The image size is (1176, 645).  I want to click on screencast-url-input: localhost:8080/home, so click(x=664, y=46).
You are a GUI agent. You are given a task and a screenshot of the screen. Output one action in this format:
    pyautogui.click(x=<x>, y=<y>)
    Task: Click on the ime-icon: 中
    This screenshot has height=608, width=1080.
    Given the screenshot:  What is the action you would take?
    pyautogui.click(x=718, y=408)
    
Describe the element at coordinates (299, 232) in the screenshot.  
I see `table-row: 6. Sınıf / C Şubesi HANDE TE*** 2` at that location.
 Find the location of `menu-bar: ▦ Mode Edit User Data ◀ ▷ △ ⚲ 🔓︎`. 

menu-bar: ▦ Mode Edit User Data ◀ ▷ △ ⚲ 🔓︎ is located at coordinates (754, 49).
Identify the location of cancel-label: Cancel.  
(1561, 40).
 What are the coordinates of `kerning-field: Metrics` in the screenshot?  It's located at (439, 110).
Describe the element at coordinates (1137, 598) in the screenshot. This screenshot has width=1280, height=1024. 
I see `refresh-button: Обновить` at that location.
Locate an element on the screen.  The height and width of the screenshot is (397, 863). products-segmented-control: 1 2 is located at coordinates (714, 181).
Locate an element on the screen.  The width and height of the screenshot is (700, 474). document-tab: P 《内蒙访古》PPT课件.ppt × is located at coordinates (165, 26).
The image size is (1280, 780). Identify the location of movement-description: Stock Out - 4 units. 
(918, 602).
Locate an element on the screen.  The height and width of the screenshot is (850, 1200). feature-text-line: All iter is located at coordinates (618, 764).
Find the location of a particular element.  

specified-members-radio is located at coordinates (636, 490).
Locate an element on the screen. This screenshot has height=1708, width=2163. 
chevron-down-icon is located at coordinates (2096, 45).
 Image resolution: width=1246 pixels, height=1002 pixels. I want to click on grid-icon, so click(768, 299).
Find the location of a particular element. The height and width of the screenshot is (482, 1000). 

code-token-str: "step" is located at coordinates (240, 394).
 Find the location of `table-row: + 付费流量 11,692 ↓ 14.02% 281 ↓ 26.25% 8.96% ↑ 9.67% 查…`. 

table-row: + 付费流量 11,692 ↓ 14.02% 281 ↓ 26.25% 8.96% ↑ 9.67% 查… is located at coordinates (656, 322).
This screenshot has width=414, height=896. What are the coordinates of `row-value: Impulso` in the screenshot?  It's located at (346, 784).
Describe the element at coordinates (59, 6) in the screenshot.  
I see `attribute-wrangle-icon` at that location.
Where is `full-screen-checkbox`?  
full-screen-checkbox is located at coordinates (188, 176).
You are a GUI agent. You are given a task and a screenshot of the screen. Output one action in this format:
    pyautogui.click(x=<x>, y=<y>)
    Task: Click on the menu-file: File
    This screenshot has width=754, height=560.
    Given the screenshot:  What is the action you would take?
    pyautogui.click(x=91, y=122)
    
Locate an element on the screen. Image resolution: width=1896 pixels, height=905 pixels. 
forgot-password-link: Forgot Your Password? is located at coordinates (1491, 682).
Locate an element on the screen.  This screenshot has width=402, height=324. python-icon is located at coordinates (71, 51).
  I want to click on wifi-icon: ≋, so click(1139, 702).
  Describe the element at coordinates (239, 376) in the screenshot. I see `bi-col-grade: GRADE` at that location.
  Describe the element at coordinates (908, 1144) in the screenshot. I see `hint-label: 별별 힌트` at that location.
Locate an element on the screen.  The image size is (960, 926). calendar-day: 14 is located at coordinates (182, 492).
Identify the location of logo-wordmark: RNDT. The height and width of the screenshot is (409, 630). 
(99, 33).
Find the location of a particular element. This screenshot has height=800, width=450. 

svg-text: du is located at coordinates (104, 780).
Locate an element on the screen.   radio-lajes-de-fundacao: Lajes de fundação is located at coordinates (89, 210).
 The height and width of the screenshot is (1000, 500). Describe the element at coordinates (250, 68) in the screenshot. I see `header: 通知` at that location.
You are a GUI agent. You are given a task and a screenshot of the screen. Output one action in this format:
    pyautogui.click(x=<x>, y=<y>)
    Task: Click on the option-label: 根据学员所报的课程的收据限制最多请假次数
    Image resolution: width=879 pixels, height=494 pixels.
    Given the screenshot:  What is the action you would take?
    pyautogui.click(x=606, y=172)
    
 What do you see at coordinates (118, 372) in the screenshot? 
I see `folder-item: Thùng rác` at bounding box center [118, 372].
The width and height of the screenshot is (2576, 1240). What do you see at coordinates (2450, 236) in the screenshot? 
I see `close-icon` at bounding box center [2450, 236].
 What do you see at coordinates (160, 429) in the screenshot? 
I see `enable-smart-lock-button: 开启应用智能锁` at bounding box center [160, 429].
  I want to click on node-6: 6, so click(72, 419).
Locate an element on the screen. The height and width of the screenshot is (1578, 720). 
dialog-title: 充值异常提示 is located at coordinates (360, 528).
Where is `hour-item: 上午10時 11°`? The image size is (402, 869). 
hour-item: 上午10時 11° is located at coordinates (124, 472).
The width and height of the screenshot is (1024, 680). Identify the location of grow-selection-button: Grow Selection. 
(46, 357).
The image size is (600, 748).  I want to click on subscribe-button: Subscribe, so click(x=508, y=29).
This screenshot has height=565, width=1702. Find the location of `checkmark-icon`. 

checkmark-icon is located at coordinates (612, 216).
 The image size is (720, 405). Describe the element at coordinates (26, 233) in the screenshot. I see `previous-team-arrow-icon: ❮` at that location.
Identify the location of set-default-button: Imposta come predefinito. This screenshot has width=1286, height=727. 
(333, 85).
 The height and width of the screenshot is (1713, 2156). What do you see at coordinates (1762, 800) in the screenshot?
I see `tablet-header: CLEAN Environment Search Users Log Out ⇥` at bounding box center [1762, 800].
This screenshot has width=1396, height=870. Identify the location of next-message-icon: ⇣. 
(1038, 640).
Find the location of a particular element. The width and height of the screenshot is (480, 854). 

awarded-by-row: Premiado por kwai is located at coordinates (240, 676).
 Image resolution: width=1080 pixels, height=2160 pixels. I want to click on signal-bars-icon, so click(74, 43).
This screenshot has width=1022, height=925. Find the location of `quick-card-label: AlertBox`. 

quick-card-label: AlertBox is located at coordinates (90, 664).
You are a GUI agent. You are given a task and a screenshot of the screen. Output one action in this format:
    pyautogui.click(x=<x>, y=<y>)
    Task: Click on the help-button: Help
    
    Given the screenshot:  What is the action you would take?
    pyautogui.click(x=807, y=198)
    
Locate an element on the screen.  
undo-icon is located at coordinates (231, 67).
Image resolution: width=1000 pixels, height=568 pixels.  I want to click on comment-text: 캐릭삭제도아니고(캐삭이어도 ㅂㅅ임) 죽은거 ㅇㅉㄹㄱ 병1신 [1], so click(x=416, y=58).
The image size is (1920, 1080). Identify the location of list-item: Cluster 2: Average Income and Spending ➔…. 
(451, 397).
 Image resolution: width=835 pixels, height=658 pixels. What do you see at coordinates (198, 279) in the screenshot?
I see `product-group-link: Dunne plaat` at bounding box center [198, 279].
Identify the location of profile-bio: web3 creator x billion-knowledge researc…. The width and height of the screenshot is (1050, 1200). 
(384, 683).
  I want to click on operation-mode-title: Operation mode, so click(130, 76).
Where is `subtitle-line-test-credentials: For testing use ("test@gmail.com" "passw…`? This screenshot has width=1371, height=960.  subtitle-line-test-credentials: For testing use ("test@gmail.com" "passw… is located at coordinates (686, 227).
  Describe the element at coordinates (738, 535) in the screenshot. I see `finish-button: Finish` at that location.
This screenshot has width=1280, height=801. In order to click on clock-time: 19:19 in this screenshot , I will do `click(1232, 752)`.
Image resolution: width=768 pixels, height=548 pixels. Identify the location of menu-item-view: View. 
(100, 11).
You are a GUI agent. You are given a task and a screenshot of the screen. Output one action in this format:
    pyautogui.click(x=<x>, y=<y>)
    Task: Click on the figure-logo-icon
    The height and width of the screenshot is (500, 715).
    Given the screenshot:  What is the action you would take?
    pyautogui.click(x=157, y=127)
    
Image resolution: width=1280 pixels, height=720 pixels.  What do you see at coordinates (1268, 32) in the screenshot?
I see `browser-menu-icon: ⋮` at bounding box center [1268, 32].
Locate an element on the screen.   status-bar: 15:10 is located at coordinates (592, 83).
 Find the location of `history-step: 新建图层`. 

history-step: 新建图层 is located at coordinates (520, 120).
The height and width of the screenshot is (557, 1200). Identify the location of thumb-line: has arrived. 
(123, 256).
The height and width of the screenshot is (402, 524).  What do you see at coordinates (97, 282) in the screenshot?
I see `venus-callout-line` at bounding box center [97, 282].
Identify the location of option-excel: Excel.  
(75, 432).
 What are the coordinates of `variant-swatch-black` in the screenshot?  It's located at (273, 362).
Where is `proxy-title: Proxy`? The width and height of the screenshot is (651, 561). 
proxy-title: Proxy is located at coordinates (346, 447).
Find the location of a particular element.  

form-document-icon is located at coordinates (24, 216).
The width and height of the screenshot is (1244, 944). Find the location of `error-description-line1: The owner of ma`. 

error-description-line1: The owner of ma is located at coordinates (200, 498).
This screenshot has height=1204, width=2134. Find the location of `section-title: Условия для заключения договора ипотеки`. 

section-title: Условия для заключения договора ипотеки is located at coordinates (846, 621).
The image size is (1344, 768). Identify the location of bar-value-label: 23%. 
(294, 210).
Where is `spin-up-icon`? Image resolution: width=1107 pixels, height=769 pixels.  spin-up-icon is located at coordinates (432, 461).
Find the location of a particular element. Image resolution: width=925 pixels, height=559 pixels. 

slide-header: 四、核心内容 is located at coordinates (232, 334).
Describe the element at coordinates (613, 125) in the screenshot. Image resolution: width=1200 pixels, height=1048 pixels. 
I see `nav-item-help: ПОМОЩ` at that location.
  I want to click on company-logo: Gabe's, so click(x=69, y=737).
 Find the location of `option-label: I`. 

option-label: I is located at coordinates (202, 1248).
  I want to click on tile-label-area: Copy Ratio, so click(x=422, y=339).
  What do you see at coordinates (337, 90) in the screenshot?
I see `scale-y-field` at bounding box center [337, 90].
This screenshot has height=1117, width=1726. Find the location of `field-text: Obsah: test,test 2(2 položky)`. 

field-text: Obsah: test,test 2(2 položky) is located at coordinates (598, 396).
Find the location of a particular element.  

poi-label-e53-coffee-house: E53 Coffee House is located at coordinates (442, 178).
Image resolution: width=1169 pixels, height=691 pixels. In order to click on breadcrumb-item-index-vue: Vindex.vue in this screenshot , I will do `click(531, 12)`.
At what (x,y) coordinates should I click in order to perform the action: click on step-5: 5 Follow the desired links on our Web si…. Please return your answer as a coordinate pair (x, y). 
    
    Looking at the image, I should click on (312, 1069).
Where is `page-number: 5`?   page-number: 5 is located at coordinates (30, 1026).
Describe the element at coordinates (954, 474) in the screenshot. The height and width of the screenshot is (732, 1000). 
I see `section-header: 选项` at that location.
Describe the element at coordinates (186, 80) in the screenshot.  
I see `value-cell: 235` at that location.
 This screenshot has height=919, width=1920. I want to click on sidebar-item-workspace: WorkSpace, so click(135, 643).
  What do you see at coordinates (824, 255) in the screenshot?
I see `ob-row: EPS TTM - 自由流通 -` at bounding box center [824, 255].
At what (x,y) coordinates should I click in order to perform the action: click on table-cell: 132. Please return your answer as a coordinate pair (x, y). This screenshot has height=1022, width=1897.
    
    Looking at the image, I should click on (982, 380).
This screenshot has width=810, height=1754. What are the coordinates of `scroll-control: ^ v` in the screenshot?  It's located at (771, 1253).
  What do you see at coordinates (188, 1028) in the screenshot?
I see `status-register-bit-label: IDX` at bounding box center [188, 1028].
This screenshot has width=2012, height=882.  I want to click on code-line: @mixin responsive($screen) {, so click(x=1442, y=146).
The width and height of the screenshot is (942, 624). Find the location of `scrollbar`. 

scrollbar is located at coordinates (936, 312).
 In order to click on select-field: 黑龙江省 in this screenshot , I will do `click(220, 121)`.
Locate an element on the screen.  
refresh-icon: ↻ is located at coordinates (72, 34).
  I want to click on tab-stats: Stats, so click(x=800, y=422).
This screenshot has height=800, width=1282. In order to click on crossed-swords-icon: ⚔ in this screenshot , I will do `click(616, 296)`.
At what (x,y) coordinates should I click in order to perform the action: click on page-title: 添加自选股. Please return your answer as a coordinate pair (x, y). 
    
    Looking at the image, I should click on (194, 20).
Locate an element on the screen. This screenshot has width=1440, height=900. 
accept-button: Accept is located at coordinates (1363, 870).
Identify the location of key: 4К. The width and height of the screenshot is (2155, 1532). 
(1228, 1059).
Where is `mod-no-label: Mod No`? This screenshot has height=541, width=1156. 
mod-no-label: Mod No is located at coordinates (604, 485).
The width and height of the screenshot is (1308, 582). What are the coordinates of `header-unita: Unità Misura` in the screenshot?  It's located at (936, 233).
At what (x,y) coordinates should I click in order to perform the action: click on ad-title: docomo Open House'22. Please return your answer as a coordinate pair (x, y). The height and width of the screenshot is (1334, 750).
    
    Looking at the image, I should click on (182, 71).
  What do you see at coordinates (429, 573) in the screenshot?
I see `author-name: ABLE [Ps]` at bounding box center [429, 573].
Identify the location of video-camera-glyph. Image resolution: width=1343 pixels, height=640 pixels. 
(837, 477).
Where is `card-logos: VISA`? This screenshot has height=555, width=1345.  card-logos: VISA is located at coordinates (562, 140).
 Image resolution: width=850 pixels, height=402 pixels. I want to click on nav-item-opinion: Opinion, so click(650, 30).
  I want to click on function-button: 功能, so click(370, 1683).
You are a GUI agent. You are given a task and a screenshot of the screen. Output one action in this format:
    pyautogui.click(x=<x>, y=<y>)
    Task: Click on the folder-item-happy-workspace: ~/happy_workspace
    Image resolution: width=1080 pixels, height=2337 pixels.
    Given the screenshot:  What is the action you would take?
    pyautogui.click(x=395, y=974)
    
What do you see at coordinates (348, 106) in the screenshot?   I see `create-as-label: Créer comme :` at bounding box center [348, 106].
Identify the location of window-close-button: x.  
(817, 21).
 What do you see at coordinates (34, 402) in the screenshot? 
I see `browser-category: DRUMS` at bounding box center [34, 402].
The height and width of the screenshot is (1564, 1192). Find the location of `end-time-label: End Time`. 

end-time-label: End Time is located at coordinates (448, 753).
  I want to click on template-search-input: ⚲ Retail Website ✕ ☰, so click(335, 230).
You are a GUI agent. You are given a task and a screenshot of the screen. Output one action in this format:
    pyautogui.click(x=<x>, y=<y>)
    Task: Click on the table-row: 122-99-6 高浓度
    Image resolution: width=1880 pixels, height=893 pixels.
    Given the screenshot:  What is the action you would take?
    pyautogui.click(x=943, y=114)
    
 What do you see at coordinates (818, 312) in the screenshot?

# # #

**WORK REQUIRED**.
Reproduce the data verbatim, from the beginning through the line containing "coordinates (618, 764).", including both ends.

**EXERCISE ANSWER**.
The image size is (1176, 645).  I want to click on screencast-url-input: localhost:8080/home, so click(x=664, y=46).
You are a GUI agent. You are given a task and a screenshot of the screen. Output one action in this format:
    pyautogui.click(x=<x>, y=<y>)
    Task: Click on the ime-icon: 中
    This screenshot has height=608, width=1080.
    Given the screenshot:  What is the action you would take?
    pyautogui.click(x=718, y=408)
    
Describe the element at coordinates (299, 232) in the screenshot.  
I see `table-row: 6. Sınıf / C Şubesi HANDE TE*** 2` at that location.
 Find the location of `menu-bar: ▦ Mode Edit User Data ◀ ▷ △ ⚲ 🔓︎`. 

menu-bar: ▦ Mode Edit User Data ◀ ▷ △ ⚲ 🔓︎ is located at coordinates (754, 49).
Identify the location of cancel-label: Cancel.  
(1561, 40).
 What are the coordinates of `kerning-field: Metrics` in the screenshot?  It's located at (439, 110).
Describe the element at coordinates (1137, 598) in the screenshot. This screenshot has width=1280, height=1024. 
I see `refresh-button: Обновить` at that location.
Locate an element on the screen.  The height and width of the screenshot is (397, 863). products-segmented-control: 1 2 is located at coordinates (714, 181).
Locate an element on the screen.  The width and height of the screenshot is (700, 474). document-tab: P 《内蒙访古》PPT课件.ppt × is located at coordinates (165, 26).
The image size is (1280, 780). Identify the location of movement-description: Stock Out - 4 units. 
(918, 602).
Locate an element on the screen.  The height and width of the screenshot is (850, 1200). feature-text-line: All iter is located at coordinates (618, 764).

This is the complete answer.